==== STUDY MATERIAL

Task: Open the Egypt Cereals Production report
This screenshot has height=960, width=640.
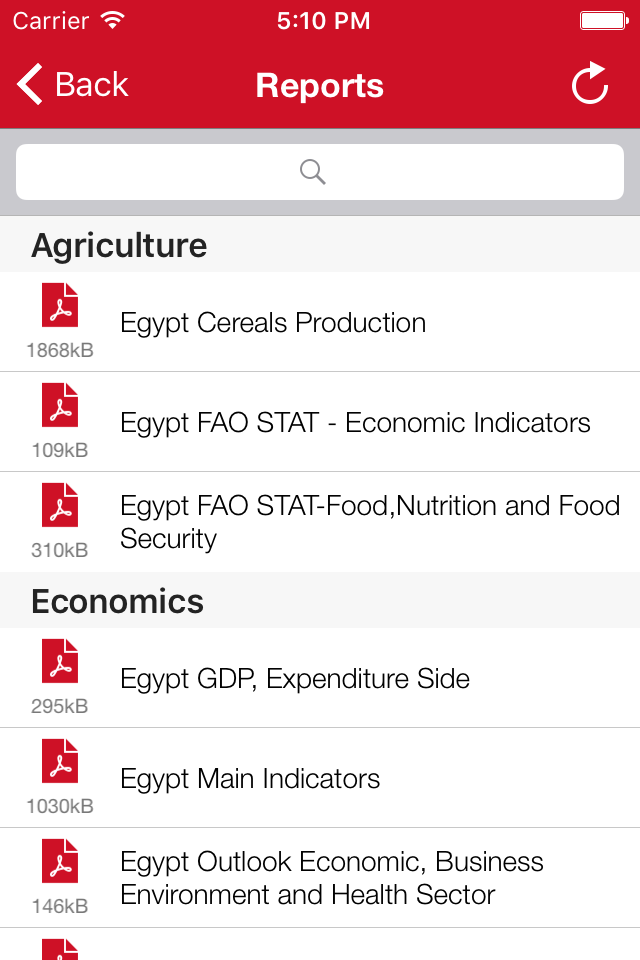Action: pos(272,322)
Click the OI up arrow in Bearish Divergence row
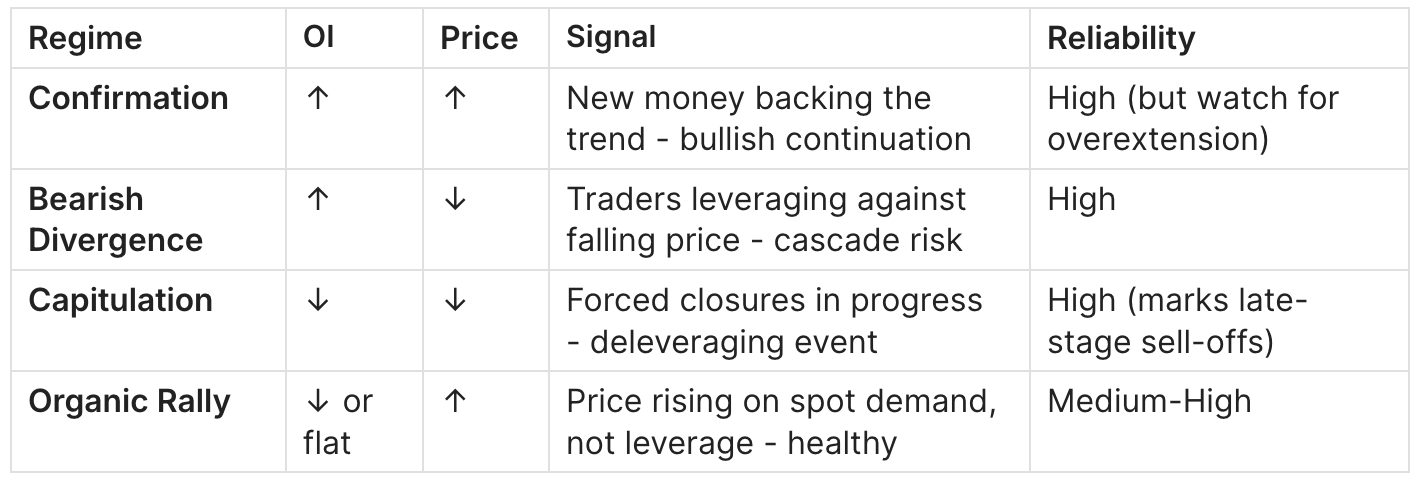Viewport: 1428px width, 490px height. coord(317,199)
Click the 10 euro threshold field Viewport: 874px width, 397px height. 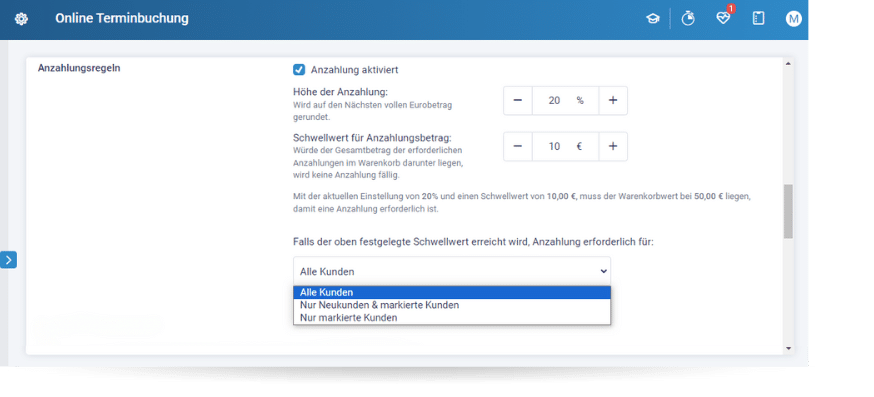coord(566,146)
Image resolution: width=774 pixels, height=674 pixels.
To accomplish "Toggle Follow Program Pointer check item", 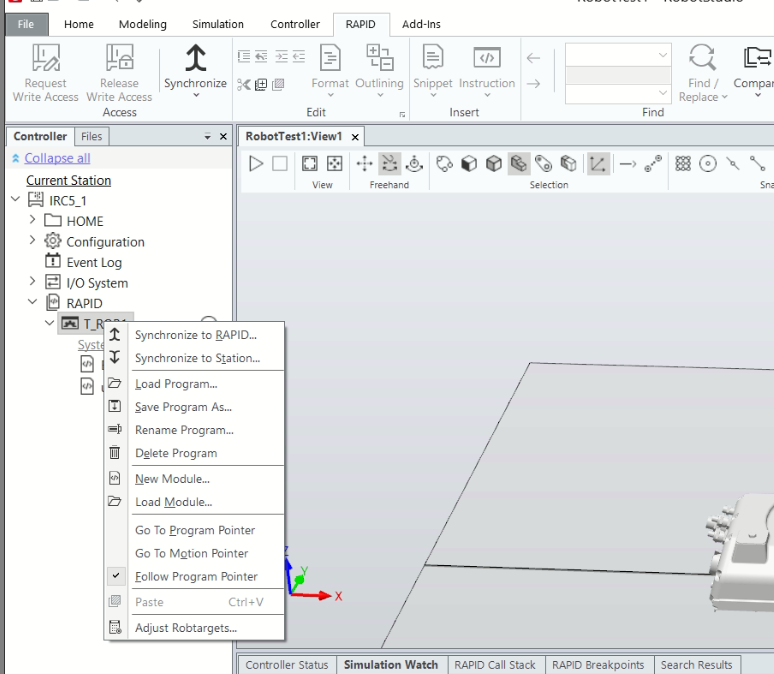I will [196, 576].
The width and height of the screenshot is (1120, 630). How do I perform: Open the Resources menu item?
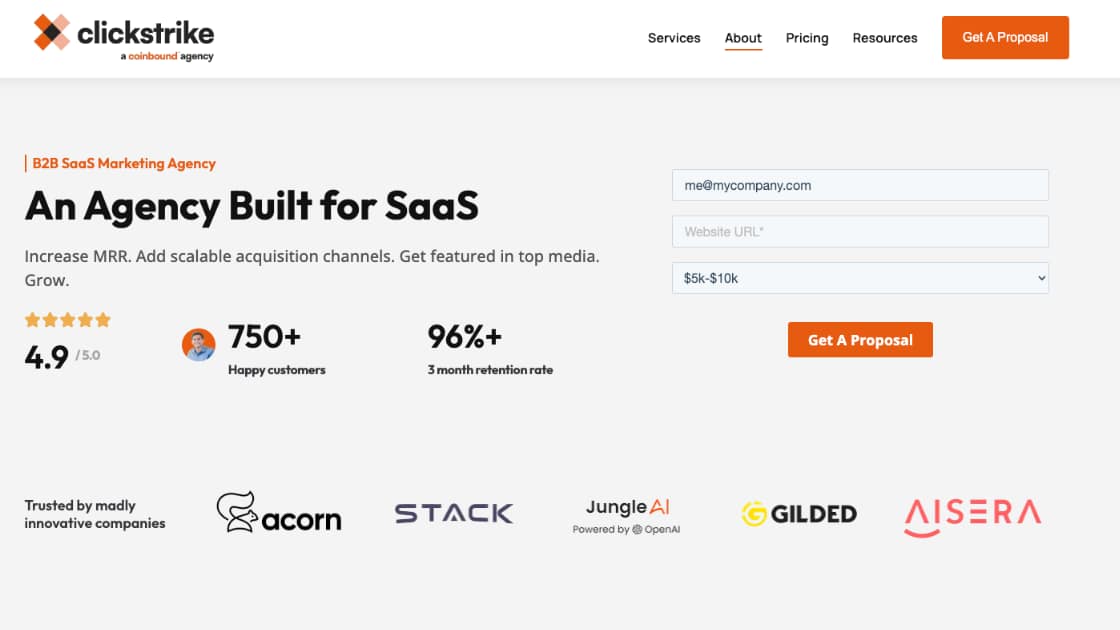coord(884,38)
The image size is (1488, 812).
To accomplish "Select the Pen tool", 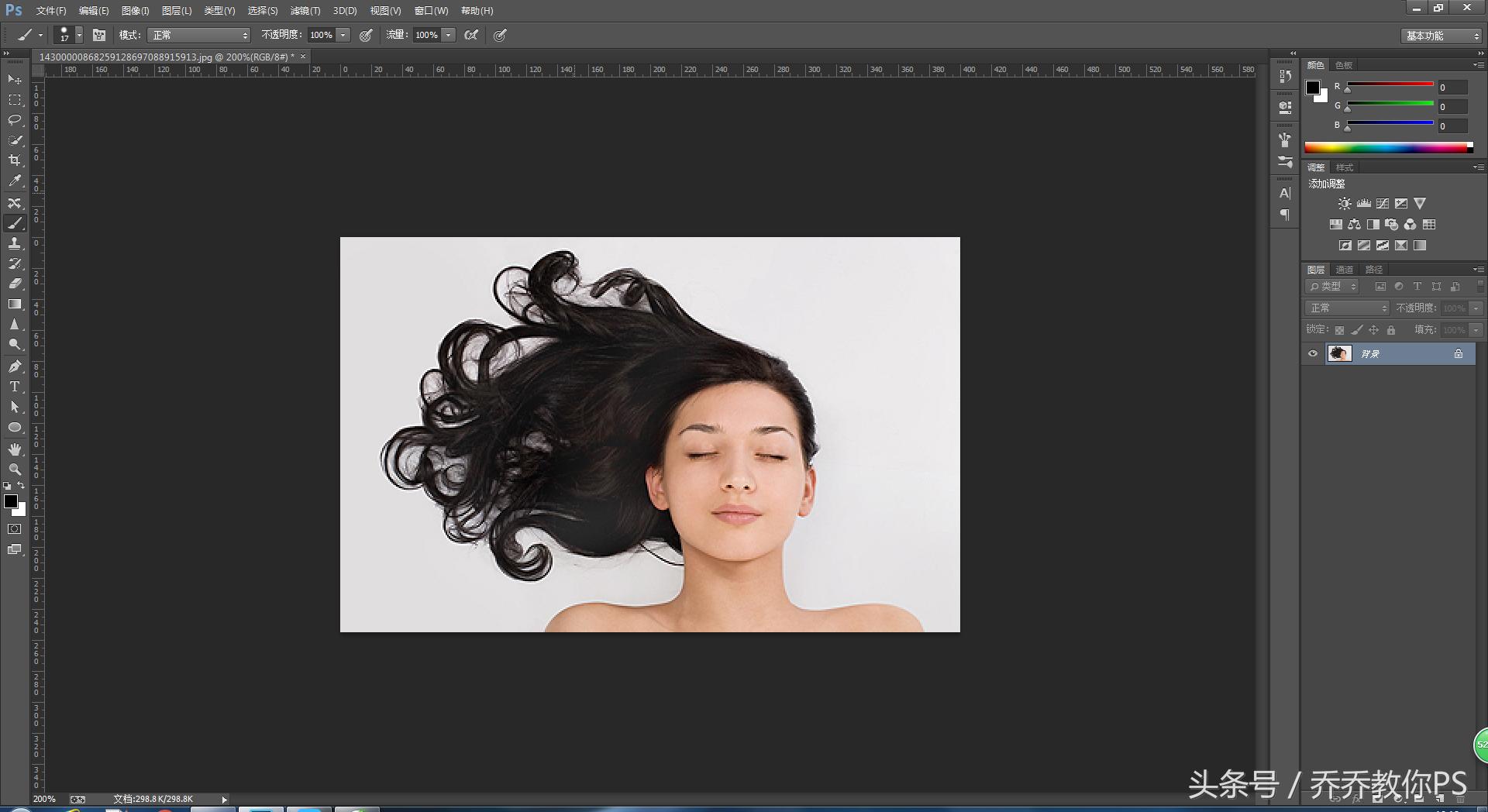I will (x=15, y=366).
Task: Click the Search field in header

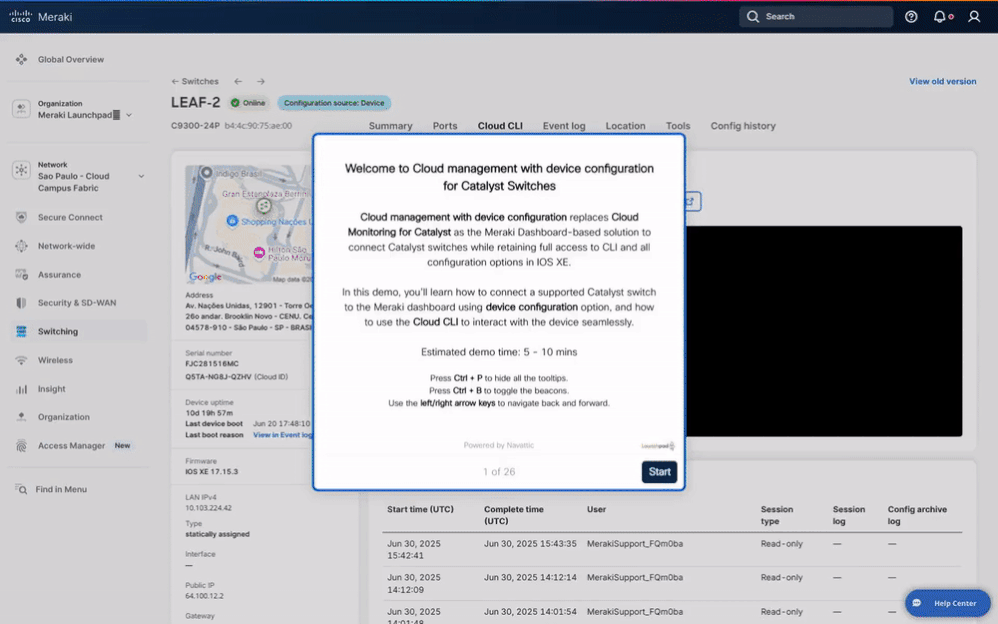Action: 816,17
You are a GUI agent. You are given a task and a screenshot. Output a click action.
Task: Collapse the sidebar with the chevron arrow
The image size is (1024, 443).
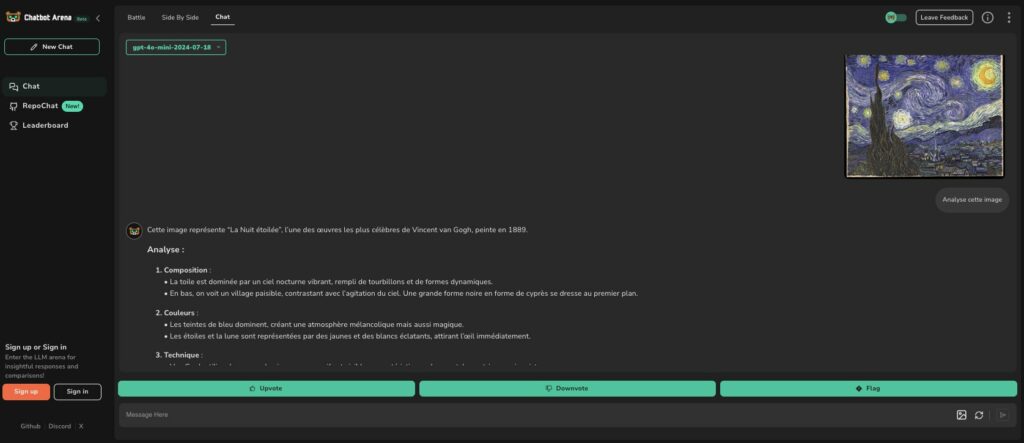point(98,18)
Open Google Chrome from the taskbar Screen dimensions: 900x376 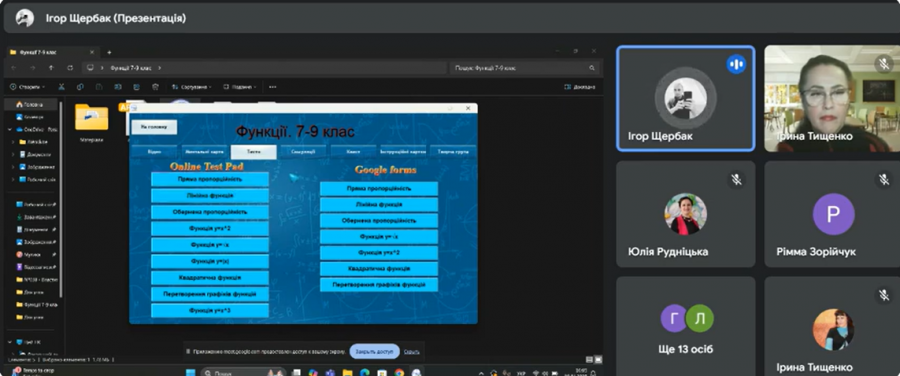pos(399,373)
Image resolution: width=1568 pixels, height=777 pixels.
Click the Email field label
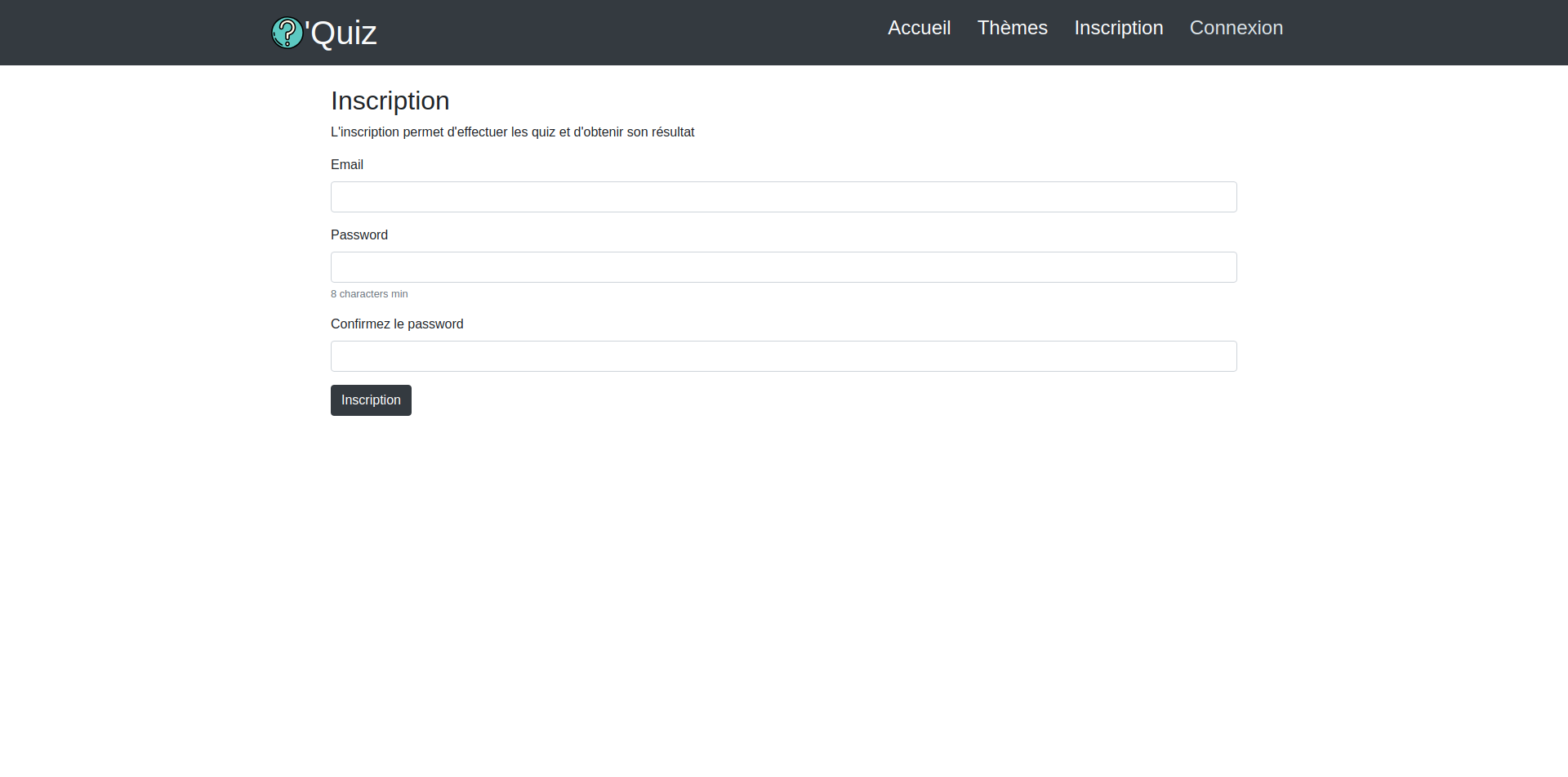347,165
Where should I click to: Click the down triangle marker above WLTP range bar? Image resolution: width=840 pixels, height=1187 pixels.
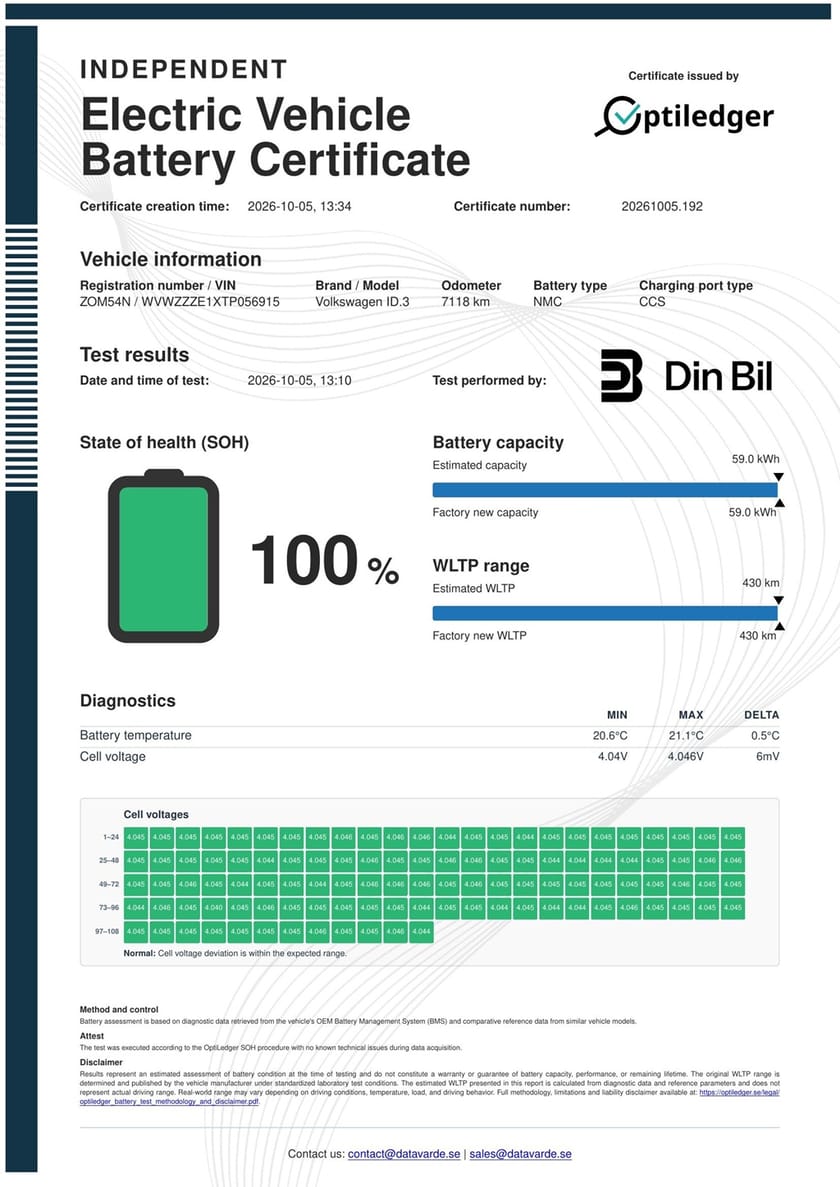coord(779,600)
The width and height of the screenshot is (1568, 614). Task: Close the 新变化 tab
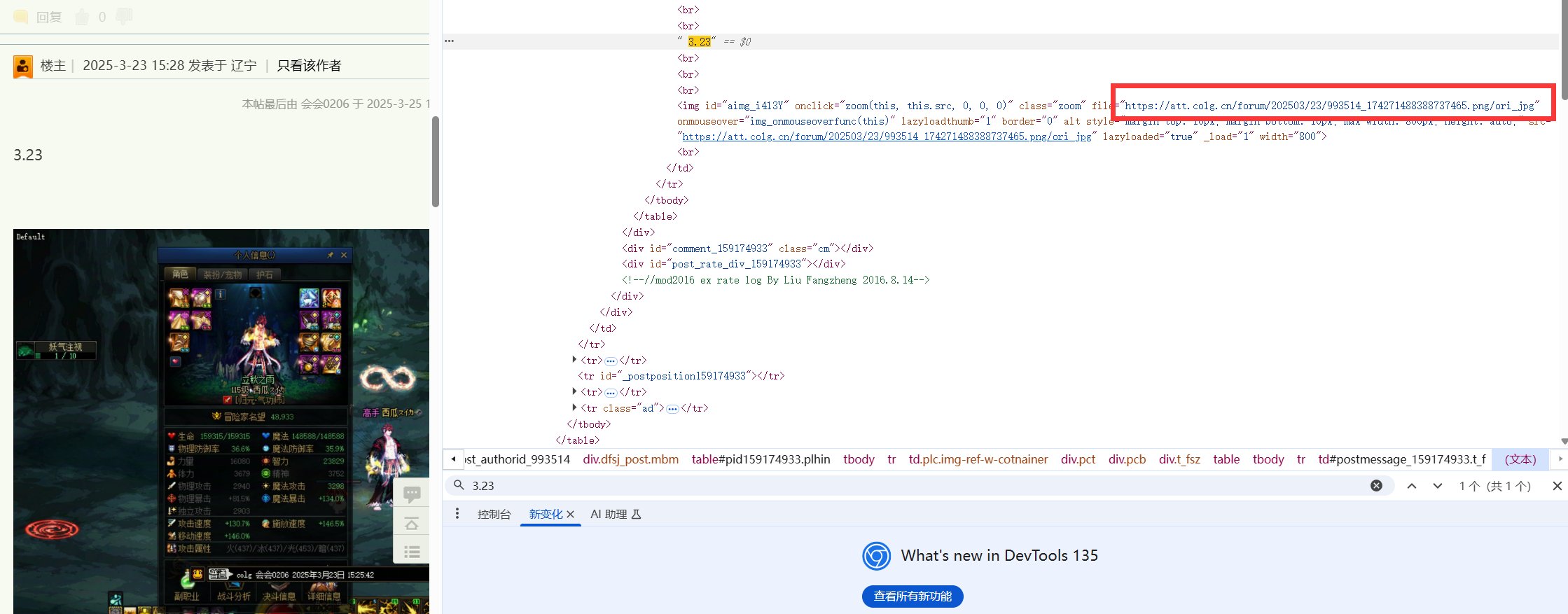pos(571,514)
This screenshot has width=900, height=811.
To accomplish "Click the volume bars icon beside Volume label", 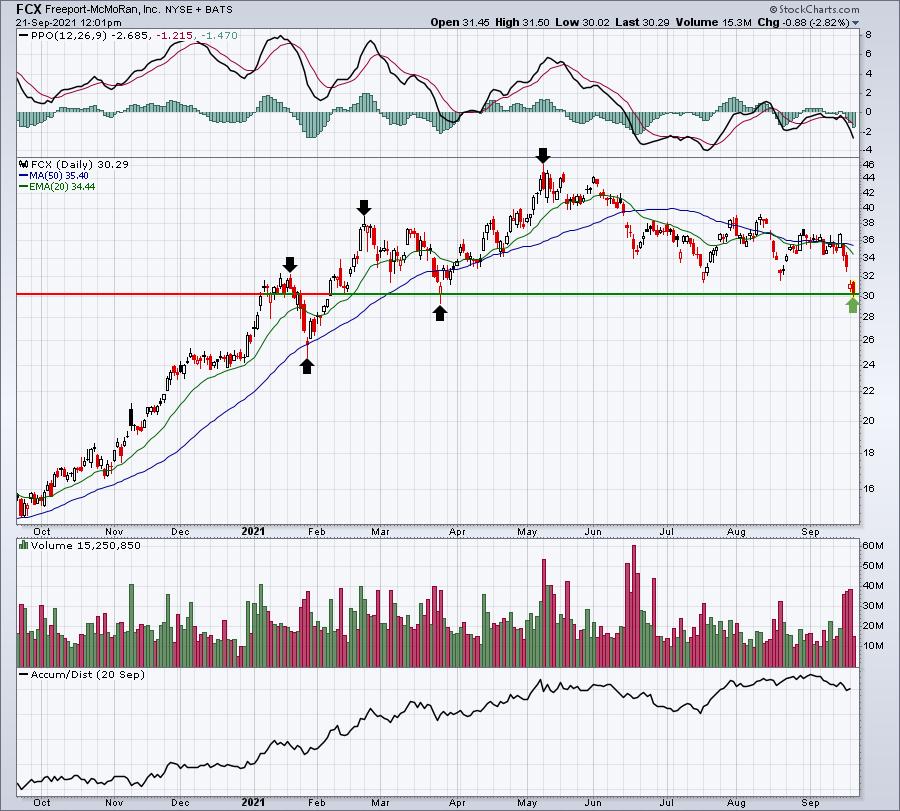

========

### YOUR ASSIGNMENT
Beginning with the line that contains "Image resolution: width=1568", write out the remaining lines of the listing above through the last, exactly and only those, without pictures.

### FINAL ANSWER
Image resolution: width=1568 pixels, height=777 pixels.
Click the Email field label
347,165
Where should I click to: Click the down triangle marker above WLTP range bar? Image resolution: width=840 pixels, height=1187 pixels.
coord(779,600)
The width and height of the screenshot is (1568, 614). Task: Close the 新变化 tab
pos(571,514)
This screenshot has width=900, height=811.
To accomplish "Click the volume bars icon beside Volume label", 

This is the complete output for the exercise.